_Task to carry out_:
Using the data below, count the lines that carry the string "screenshot" and write only the count.

_Extracted data_:

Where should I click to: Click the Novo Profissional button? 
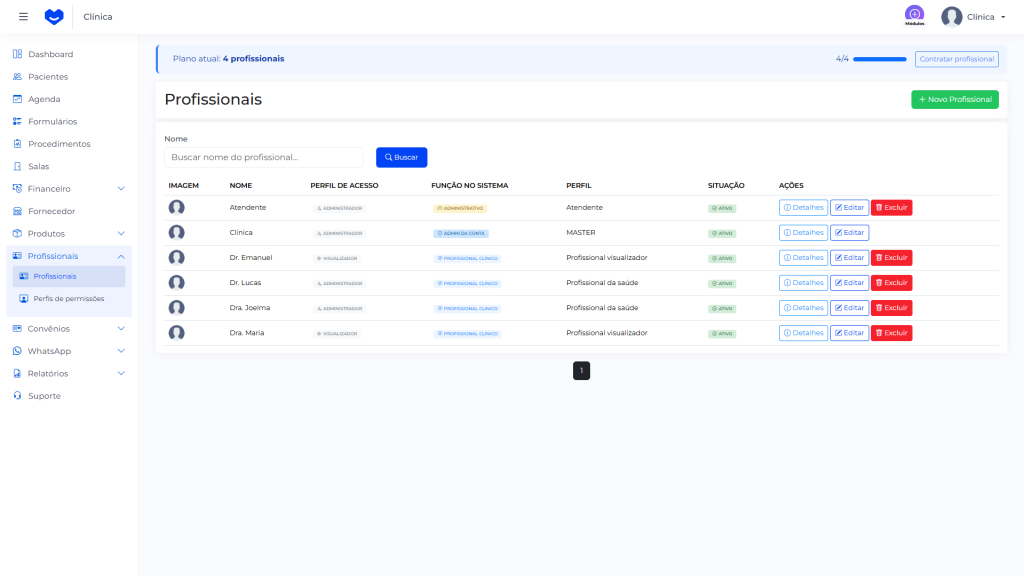(x=954, y=99)
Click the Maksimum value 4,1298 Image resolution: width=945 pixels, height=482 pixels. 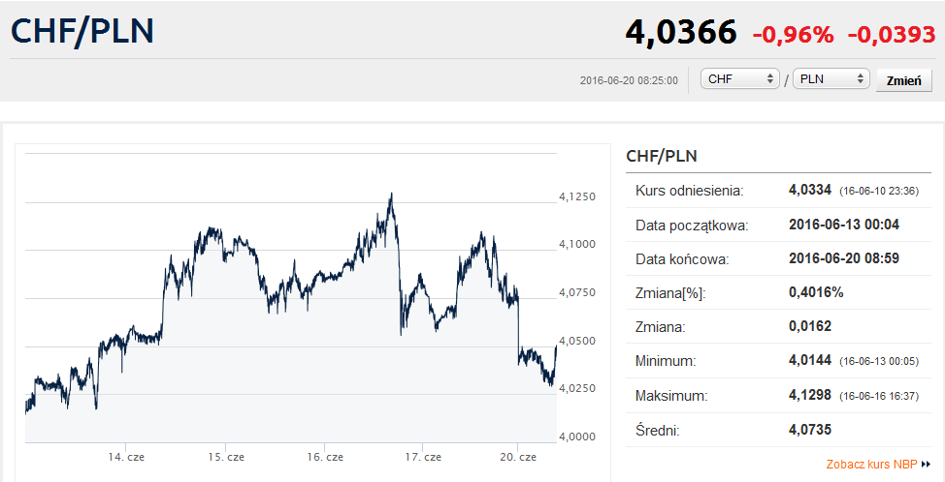tap(810, 396)
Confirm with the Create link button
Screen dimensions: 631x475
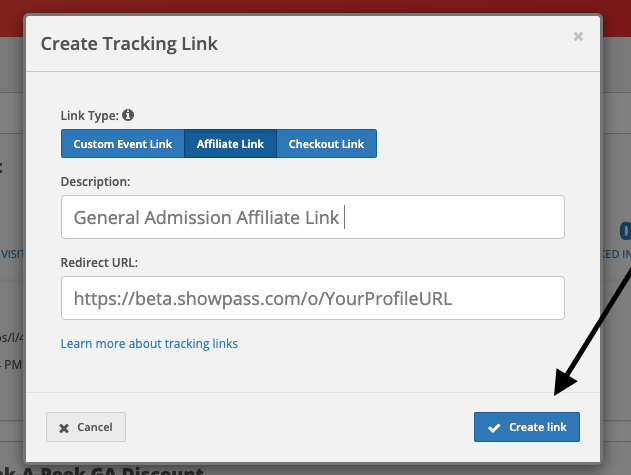click(x=527, y=427)
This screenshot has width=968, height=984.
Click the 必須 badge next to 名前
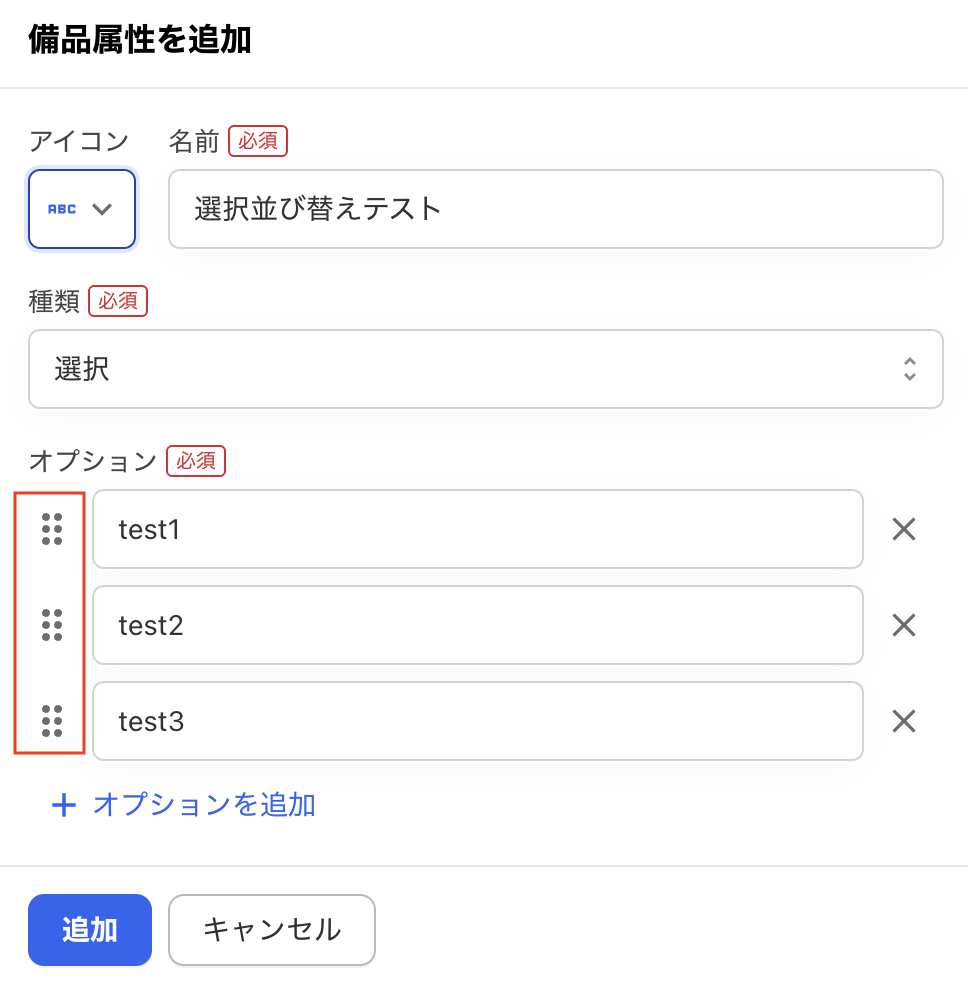257,141
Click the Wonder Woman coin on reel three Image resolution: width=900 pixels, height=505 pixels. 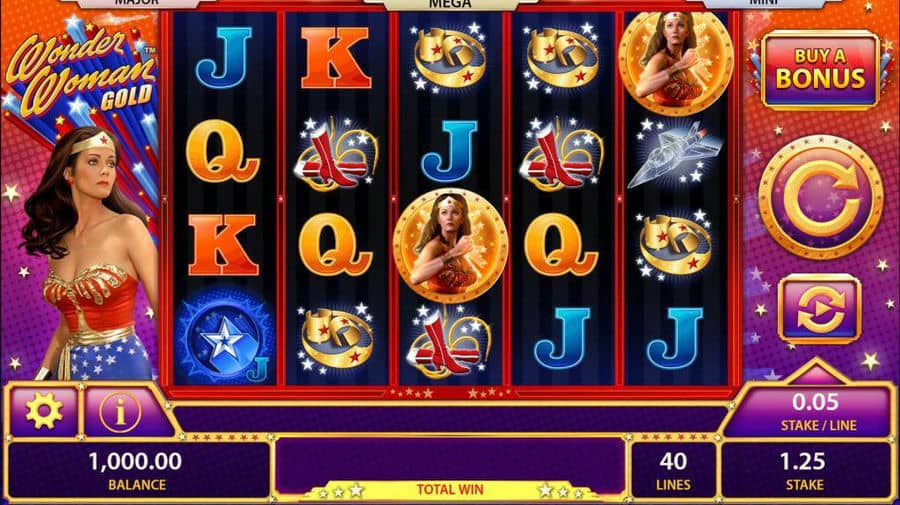451,245
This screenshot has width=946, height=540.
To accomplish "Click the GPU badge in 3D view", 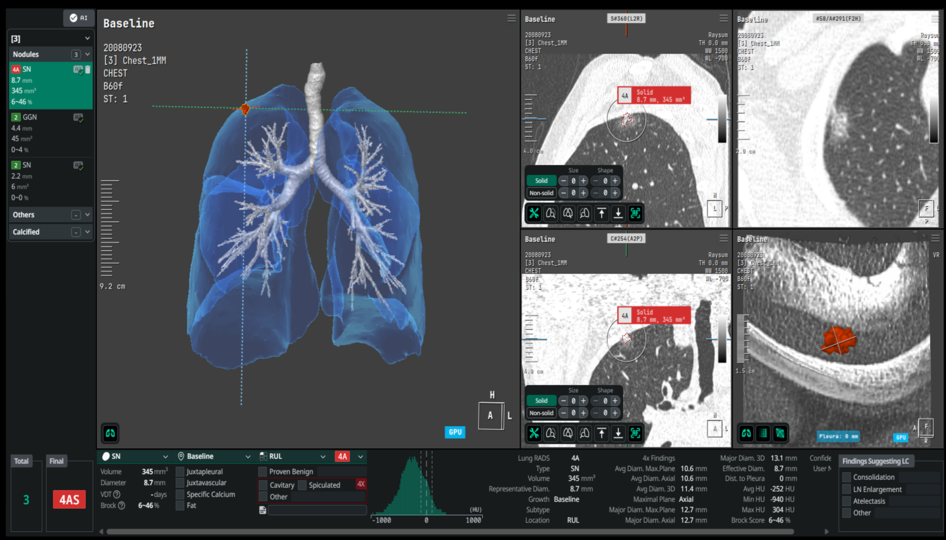I will 455,433.
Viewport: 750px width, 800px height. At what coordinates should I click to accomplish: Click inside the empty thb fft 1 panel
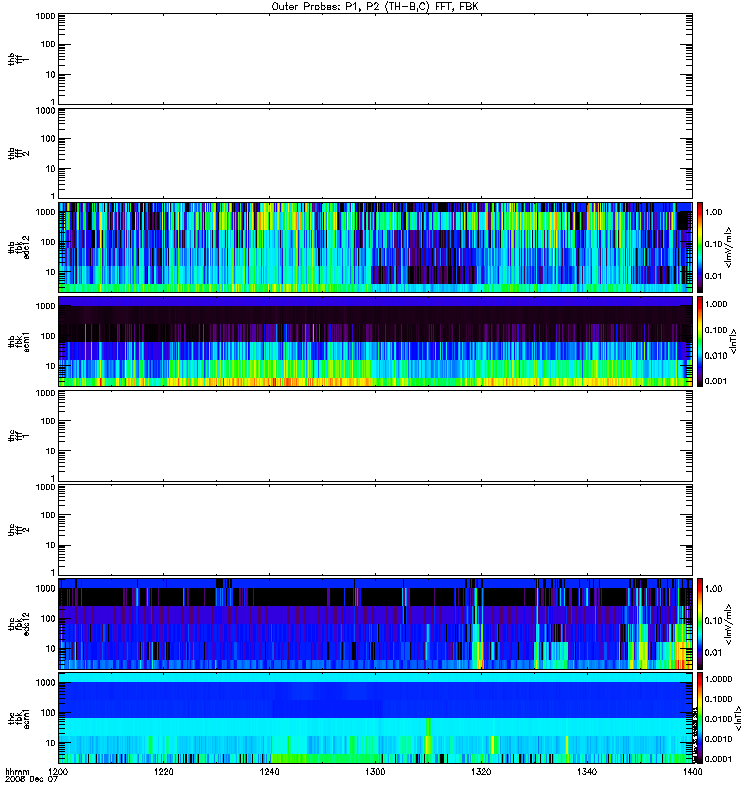click(375, 59)
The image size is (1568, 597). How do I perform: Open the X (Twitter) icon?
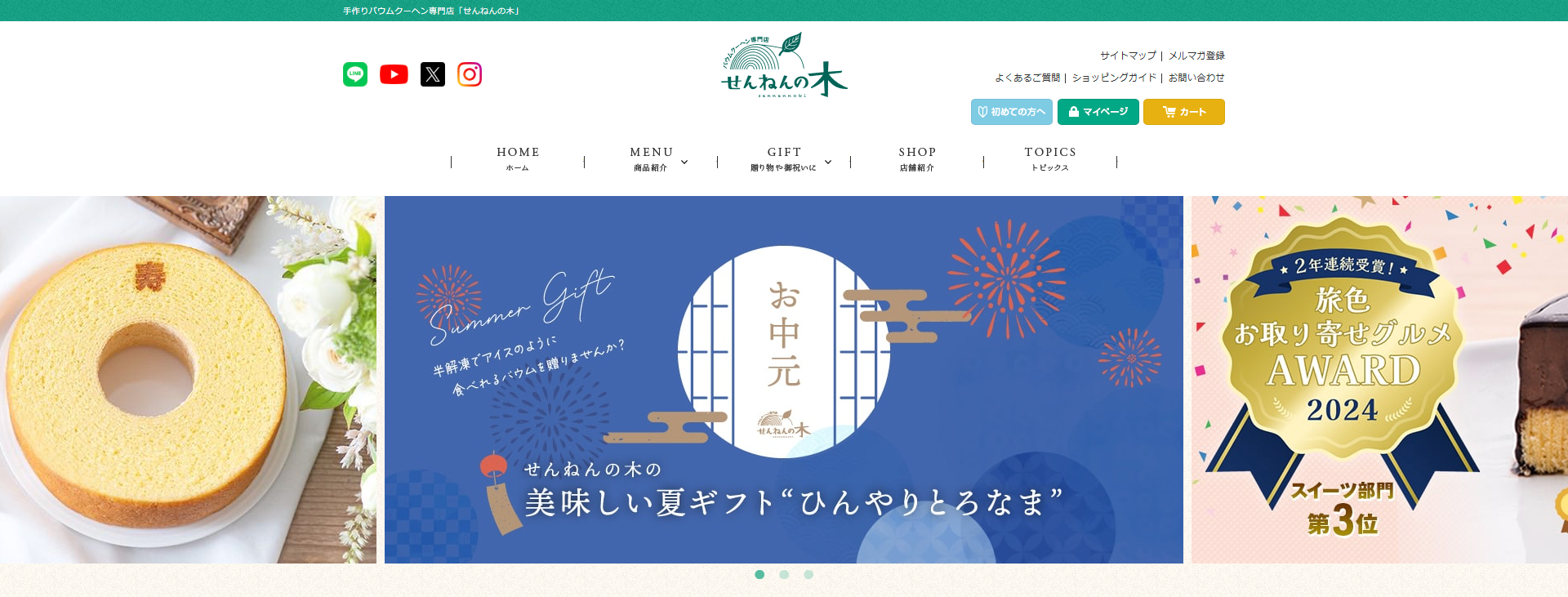pos(433,74)
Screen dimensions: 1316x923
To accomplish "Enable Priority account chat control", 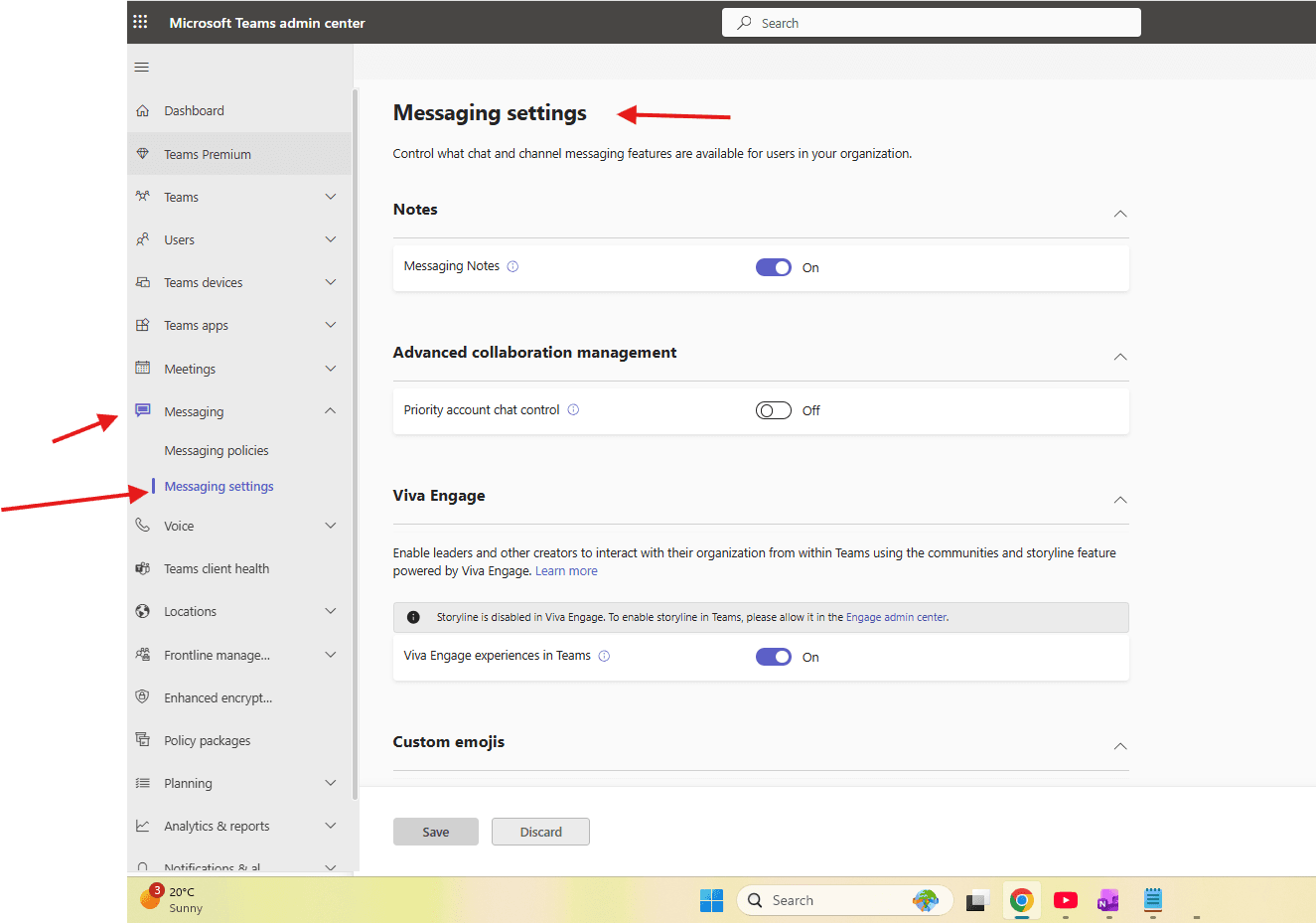I will pyautogui.click(x=774, y=409).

_Response to this exercise_:
2